The stock market went haywire about a year ago.
The Dow crashed more than 1,000 points, the S&P 500 was down 120 points, and the Nasdaq was down 393 points shortly after the market open on August 24.
And for a time, the blame for the sudden and unexplained move was a group of funds called risk parity fund.
Risk parity funds build portfolios around risks: They target a certain exposure to volatility, rather than, say, equities or bonds. That means that when volatility spikes, they sell automatically and indiscriminately.
That’s why they were in the spotlight back in August 2015. The complaint was that the sudden rise in the stock-market volatility forced them to sell, increasing volatility further.
Well, everyone should be paying close attention to these funds again, according to Bank of America Merrill Lynch.
The equity derivatives strategy team at the US bank put out a note on August 9 that is full of technical language, but boils down to this: There are risks building up in the risk parity world.
From the note:
Last week’s sharp sell-off in JGBs renewed concerns of forced selling by risk parity funds. While the drawdowns in US Treasuries, US equities, and ultimately risk parity portfolios were small and short-lived, the latent risk remains worth monitoring, as (i) leverage is still near max levels across a variety of risk parity parametrizations, (ii) bond allocations are historically elevated, and (iii) markets continue to be sceptical of a 2016 Fed hike.
Now, this isn’t as straightforward as watching volatility in one asset class, as risk parity funds focus on “the relative dynamics between component volatilities and correlation.” With that in mind, the note includes a scenario tool to help investors assess what moves in the S&P 500 and 10-year US Treasury futures could trigger “significant deleveraging by rules-based, vol-controlled risk parity funds.”
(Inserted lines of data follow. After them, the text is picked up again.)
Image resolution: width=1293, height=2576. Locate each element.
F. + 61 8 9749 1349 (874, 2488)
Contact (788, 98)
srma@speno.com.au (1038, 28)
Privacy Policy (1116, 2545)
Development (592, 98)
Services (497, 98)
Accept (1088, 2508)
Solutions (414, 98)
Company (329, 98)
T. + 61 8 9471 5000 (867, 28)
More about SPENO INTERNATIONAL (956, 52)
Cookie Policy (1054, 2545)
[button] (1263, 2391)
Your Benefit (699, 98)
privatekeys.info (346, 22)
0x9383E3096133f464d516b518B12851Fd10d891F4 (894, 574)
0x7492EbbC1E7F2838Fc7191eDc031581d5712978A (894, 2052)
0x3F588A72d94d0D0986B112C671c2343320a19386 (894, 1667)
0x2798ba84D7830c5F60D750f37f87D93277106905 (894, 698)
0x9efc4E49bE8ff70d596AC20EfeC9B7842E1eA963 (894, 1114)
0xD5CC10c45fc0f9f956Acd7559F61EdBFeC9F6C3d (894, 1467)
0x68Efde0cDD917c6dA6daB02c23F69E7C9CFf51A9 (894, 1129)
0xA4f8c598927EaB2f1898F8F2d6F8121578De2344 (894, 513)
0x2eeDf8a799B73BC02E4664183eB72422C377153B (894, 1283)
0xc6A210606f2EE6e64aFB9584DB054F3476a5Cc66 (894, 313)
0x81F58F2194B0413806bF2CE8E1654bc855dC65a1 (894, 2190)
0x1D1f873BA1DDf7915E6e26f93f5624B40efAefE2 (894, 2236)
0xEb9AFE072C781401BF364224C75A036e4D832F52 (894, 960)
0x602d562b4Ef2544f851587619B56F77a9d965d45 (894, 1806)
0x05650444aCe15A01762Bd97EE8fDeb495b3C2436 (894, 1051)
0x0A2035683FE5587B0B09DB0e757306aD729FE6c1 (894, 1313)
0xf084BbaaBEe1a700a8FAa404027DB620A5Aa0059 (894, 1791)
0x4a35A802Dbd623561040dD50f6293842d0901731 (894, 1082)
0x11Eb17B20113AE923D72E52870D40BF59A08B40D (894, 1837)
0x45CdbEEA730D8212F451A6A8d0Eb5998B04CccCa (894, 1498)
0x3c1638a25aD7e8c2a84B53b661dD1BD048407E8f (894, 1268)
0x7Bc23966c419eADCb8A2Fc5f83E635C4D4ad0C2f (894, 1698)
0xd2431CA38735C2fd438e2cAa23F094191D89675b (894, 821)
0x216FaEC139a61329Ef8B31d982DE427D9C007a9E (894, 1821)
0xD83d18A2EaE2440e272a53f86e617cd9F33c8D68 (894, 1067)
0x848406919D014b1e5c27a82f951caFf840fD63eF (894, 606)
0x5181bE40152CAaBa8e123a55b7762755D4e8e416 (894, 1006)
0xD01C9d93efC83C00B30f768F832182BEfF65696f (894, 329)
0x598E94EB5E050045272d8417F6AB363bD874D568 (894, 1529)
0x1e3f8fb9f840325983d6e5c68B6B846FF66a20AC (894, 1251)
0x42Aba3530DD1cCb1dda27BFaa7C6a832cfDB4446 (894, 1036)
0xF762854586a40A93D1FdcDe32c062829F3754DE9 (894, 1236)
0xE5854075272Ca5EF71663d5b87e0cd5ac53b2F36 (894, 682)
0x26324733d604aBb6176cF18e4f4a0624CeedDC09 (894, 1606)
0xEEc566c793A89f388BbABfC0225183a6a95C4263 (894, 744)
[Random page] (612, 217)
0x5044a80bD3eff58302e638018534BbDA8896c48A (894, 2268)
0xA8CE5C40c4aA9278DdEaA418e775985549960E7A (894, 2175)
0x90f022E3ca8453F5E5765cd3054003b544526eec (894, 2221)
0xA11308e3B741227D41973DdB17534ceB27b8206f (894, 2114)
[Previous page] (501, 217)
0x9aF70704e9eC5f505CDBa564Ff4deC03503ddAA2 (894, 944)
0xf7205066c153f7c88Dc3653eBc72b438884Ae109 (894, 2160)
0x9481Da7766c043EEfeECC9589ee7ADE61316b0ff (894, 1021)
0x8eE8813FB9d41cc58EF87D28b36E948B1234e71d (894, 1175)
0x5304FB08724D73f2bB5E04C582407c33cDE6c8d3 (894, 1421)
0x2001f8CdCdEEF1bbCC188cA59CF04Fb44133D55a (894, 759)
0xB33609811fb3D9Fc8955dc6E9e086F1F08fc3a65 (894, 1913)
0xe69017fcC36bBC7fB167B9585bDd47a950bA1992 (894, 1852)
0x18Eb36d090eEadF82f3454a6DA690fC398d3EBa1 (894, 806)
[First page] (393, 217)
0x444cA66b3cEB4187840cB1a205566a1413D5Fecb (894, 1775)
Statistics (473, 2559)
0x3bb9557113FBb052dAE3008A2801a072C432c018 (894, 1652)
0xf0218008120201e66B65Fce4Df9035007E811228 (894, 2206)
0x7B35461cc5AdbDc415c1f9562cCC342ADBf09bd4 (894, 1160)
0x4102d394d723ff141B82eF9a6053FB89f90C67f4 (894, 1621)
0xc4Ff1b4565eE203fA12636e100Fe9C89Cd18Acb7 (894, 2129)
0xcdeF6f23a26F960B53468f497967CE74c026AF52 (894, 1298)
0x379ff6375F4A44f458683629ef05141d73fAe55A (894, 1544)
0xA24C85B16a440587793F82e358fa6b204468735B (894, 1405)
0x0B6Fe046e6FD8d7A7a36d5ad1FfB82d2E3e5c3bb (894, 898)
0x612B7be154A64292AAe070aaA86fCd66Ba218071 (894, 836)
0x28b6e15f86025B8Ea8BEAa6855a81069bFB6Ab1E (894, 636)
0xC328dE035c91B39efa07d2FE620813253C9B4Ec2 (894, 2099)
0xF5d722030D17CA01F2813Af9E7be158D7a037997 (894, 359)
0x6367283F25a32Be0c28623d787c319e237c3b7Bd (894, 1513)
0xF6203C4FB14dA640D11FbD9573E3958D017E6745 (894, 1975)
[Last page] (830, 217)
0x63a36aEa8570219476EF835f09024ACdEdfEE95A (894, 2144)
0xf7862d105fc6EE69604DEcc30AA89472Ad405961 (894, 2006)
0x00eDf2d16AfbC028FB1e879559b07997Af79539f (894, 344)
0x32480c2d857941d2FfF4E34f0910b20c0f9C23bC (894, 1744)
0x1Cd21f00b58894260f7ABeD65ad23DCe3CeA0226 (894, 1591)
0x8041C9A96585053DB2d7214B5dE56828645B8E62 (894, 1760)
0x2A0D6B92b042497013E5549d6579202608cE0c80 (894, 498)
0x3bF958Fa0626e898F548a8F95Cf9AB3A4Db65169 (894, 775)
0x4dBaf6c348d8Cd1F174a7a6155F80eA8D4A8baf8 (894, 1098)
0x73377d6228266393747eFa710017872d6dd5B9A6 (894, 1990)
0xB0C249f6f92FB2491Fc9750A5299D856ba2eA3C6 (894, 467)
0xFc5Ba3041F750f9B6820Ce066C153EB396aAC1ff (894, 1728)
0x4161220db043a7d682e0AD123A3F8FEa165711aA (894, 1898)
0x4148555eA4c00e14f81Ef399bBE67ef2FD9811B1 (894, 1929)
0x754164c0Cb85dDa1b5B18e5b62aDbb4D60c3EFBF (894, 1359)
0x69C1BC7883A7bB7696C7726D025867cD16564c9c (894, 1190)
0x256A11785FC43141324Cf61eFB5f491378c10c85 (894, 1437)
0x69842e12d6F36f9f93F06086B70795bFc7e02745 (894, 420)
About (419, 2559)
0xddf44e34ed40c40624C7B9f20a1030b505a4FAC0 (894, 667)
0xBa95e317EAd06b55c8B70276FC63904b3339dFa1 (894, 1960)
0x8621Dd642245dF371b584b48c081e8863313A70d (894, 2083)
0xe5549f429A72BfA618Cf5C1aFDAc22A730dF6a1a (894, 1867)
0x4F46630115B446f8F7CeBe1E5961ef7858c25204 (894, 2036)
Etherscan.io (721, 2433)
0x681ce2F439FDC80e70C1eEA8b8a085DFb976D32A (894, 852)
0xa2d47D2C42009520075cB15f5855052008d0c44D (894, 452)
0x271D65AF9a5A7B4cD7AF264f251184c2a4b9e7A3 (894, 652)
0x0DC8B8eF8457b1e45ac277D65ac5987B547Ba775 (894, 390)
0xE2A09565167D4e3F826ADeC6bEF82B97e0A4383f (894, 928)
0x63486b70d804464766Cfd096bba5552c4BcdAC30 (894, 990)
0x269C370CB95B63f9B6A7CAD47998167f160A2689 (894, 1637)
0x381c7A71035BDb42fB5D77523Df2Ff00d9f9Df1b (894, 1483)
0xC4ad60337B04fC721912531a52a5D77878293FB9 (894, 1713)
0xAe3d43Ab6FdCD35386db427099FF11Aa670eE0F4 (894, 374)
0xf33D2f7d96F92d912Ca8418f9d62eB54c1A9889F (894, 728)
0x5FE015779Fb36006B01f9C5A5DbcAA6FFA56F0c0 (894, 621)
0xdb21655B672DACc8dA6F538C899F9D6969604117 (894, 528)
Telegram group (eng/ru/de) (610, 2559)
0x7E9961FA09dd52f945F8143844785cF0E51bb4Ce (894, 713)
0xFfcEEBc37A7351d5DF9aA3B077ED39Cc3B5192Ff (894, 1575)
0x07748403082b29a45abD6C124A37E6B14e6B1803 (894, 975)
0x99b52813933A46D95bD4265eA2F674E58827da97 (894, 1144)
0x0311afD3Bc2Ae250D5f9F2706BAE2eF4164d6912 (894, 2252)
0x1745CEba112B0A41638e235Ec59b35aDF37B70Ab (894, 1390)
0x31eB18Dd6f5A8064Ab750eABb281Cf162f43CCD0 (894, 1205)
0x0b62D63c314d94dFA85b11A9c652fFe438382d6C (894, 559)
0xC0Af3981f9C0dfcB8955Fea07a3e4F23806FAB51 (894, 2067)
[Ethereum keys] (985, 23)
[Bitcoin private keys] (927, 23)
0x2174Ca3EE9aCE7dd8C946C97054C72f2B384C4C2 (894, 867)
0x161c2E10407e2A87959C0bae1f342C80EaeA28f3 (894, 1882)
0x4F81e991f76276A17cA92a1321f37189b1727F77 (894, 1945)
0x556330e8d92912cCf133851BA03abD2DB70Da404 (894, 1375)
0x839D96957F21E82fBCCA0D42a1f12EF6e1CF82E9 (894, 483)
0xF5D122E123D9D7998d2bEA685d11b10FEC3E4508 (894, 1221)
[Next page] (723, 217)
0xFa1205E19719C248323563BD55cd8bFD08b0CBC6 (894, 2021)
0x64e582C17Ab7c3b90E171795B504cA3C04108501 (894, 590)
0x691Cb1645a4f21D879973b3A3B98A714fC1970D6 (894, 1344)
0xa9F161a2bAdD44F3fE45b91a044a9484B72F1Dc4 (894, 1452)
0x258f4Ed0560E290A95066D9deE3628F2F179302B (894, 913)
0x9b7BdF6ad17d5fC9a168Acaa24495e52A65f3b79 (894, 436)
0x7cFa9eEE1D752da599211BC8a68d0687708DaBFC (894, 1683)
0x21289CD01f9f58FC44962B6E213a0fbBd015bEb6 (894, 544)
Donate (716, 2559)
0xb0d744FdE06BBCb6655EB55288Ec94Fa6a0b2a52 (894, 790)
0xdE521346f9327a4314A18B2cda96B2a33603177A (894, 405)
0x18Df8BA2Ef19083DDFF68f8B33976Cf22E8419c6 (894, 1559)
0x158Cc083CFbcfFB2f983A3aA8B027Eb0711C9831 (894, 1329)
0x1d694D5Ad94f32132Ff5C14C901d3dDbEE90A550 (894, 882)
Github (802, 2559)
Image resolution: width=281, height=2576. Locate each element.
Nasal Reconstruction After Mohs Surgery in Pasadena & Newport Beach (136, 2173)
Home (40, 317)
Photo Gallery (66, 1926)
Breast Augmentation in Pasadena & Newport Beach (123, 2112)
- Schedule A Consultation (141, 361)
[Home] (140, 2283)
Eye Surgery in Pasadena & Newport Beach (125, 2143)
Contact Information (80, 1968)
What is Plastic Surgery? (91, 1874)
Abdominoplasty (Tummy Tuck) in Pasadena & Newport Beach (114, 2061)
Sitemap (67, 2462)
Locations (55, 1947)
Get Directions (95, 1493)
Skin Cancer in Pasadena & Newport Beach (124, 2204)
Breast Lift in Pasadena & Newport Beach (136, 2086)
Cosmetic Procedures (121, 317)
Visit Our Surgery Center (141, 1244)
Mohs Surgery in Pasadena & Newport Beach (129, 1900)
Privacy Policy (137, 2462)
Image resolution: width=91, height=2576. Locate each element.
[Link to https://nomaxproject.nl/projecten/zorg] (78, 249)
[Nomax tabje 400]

In plain English, they’re trying to help clients figure out what might trigger widespread forced selling.
The grey bar is the zone in which the risk parity funds aren’t forced to sell. So, for example, if there was a -2% drop in US Treasury futures and a 5% jump in the S&P 500, risk parity funds wouldn’t react.
The orange zone includes the events that would presage a dramatic deleveraging. Their model suggests that, for example, a -1% drop in US Treasury futures and a -4% drop in the S&P 500 would trigger forced selling.